Nevertheless, the forecasting problem may vary depending on conditions such as the selection of sampling periods. In particular, when the quality of the market changes due to new regulations, even if the model has a high accuracy of forecast in the past, in some cases, it may be necessary to revise the model in anticipation of the upcoming data in the near future. In such cases, practitioners will need to search for similar events in history, grasp the strengths and weaknesses of pattern recognition of the dataset at that time and correct them. Despite the model yielding a high prediction accuracy during the training period, it can be completely useless during the test period. Dividing the sample period appropriately, which is a universal problem, is an issue in this study. In future work, we would like to find a way to divide it automatically and conveniently.

There are pros and cons to HFT not only in Japan but also globally. Linton and Mahmoodzadeh (2018) indicate that fast algorithmic transactions place unexpectedly large orders due to program errors and algorithms that behave differently than the programmer tend to cause chain reactions, increase market volatility and disrupt market order (For instance, the May 2010 Flash Crash, August 2012 wrong order by Night Capital, October 2018 Tokyo Stock Exchange Markets Arrowhead system trouble triggered by Merrill Lynch, September 2020 Tokyo Stock Exchange Markets Arrowhead system trouble and so on). On the contrary, IOSCO reports that there is a close relationship between liquidity and volatility, in the sense that more liquidity can better absorb shocks to stock prices. HFT involved in official market-making businesses may help mitigate volatility in the short hours of the day by providing liquidity. In fact, HFT is thought to be responsible for more than 40% of the trading volume in the Japanese equity market in 2019, as shown in Figure 2. From the perspective of market liquidity and pursuit of alpha by hedge funds through HFT, we consider that HFT will play a more important role in any case. Our proposed dataset contributes to improving prediction accuracy through various types of experiments. We have experimentally shown that the degree of influence has increased in recent years. We believe that this trend will intensify in the future. Recently, the Financial Services Agency of Japan has been strengthening monitoring and legal systems, such as requiring frequent registration to trade. Along with this, the environment of HFT in the Japanese stock market is getting better, with further system improvement efforts by the Tokyo Stock Exchange, development of private exchanges and dark pools in securities firms and upgrade of securities firm systems to connect customers and securities firms more quickly.
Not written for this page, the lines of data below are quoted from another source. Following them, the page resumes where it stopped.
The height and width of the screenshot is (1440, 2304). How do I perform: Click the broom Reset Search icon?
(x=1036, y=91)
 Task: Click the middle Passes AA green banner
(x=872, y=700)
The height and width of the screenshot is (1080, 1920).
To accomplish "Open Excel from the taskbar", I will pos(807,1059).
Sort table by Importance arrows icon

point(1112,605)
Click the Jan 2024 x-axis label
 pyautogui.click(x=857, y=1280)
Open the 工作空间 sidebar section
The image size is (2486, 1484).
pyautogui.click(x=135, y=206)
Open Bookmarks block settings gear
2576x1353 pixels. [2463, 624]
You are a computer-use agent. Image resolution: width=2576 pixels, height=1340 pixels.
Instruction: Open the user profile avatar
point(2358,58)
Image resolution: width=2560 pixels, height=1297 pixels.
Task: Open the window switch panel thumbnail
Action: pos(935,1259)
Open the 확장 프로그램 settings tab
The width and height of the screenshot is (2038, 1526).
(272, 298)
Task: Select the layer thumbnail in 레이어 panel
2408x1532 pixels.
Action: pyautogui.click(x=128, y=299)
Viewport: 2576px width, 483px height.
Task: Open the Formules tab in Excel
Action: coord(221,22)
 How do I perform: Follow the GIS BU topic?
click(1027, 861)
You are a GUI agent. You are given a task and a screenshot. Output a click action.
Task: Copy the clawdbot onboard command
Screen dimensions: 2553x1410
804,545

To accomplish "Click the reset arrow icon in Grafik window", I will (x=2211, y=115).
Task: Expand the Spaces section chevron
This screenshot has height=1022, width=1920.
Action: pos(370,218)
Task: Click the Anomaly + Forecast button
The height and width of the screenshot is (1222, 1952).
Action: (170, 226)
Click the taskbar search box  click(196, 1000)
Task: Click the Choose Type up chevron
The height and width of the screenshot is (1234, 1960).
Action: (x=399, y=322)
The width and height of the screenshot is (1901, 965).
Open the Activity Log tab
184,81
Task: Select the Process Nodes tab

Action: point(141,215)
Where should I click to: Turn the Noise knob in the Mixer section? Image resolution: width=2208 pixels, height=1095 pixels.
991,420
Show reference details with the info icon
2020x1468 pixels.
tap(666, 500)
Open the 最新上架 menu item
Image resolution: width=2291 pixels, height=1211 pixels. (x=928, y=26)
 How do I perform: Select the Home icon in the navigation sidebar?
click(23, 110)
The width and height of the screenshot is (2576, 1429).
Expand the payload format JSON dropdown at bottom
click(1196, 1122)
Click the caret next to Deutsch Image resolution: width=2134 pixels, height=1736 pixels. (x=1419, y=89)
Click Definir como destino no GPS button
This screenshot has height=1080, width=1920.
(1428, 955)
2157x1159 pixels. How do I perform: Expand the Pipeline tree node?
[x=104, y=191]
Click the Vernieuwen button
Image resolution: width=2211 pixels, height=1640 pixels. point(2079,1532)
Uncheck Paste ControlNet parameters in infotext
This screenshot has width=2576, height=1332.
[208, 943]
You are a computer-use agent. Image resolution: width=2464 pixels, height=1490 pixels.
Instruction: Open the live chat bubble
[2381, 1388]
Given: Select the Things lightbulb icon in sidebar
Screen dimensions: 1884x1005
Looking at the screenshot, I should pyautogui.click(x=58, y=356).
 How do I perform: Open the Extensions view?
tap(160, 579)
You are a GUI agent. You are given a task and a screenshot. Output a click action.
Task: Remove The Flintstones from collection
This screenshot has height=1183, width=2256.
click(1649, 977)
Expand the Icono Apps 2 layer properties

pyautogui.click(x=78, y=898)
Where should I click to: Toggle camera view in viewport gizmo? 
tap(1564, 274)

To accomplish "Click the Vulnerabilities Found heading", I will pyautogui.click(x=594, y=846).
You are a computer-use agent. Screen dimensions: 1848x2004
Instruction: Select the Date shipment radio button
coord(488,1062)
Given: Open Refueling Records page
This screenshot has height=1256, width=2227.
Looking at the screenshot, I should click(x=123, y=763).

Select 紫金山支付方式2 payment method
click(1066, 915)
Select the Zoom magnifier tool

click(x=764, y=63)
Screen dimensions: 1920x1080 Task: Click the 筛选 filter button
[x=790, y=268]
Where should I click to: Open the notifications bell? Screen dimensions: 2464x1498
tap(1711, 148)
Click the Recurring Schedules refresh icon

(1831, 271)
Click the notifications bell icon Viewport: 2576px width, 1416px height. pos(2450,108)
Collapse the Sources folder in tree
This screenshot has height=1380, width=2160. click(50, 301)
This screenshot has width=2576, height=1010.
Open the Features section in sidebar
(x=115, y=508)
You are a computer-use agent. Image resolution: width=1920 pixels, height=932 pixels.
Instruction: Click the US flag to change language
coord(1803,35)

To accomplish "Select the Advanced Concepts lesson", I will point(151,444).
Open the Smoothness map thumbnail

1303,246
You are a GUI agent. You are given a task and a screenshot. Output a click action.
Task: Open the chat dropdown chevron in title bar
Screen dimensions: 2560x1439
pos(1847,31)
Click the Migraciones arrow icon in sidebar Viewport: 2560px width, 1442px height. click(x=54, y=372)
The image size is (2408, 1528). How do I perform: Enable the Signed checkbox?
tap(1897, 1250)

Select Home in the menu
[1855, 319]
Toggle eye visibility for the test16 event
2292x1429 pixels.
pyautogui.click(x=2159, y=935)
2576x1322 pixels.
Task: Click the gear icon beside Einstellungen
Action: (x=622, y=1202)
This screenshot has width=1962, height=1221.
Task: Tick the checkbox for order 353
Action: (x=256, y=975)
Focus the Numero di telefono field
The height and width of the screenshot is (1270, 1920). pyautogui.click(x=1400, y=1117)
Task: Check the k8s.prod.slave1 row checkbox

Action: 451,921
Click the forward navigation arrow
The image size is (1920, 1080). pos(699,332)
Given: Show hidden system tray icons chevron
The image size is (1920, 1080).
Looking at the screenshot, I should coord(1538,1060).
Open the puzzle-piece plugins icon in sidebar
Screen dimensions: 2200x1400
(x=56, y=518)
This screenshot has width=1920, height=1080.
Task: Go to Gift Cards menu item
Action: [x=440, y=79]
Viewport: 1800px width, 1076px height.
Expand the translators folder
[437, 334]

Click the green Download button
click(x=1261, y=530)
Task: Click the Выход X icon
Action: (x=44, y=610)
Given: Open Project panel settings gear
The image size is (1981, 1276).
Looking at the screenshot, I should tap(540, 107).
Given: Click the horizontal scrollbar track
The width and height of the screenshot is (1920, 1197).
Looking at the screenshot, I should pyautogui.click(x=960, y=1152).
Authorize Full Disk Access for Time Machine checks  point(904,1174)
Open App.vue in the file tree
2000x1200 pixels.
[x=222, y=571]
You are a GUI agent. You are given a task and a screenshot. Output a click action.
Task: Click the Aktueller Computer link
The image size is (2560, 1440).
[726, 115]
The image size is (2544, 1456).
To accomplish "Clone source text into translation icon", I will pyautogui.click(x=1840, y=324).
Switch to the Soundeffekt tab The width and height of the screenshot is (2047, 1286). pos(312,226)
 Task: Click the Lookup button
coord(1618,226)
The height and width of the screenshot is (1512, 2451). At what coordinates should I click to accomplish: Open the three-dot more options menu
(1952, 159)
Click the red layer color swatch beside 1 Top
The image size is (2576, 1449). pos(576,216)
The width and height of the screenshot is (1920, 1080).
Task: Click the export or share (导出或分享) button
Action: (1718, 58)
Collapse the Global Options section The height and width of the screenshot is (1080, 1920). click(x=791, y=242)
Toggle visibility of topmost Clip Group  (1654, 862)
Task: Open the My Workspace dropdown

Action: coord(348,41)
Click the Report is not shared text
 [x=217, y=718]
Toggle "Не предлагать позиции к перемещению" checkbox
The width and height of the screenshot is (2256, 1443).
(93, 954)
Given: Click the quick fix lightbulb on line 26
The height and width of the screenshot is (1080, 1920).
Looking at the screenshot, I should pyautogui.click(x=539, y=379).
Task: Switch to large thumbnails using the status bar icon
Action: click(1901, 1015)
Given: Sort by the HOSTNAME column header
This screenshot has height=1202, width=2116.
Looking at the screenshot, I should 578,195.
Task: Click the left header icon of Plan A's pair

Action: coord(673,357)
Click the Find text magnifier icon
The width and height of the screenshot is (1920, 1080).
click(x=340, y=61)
In future work, we would like to examine this in more detail by decomposing the effect of each variable on the RV forecast improvement. Furthermore, considering Baillie et al. (2019), there may be room to extend our model, taking into account the long memory process. Chen et al. (2018) and Ma et al. (2019) are one of the helpful existing researches to expand our random forest based model to integrate long short-term memory process. In addition, we would like to extend our framework to higher-order moments. High-order moments are an important research area in finance. Hollstein and Prokopczuk (2018) showed that volatility affects stock returns. Amaya et al. (2015) insist that high-order moments are beneficial information for asset price modeling. Hence, we believe that verifying the effectiveness of our approach even in high-order moments would be helpful for both practitioners and researchers.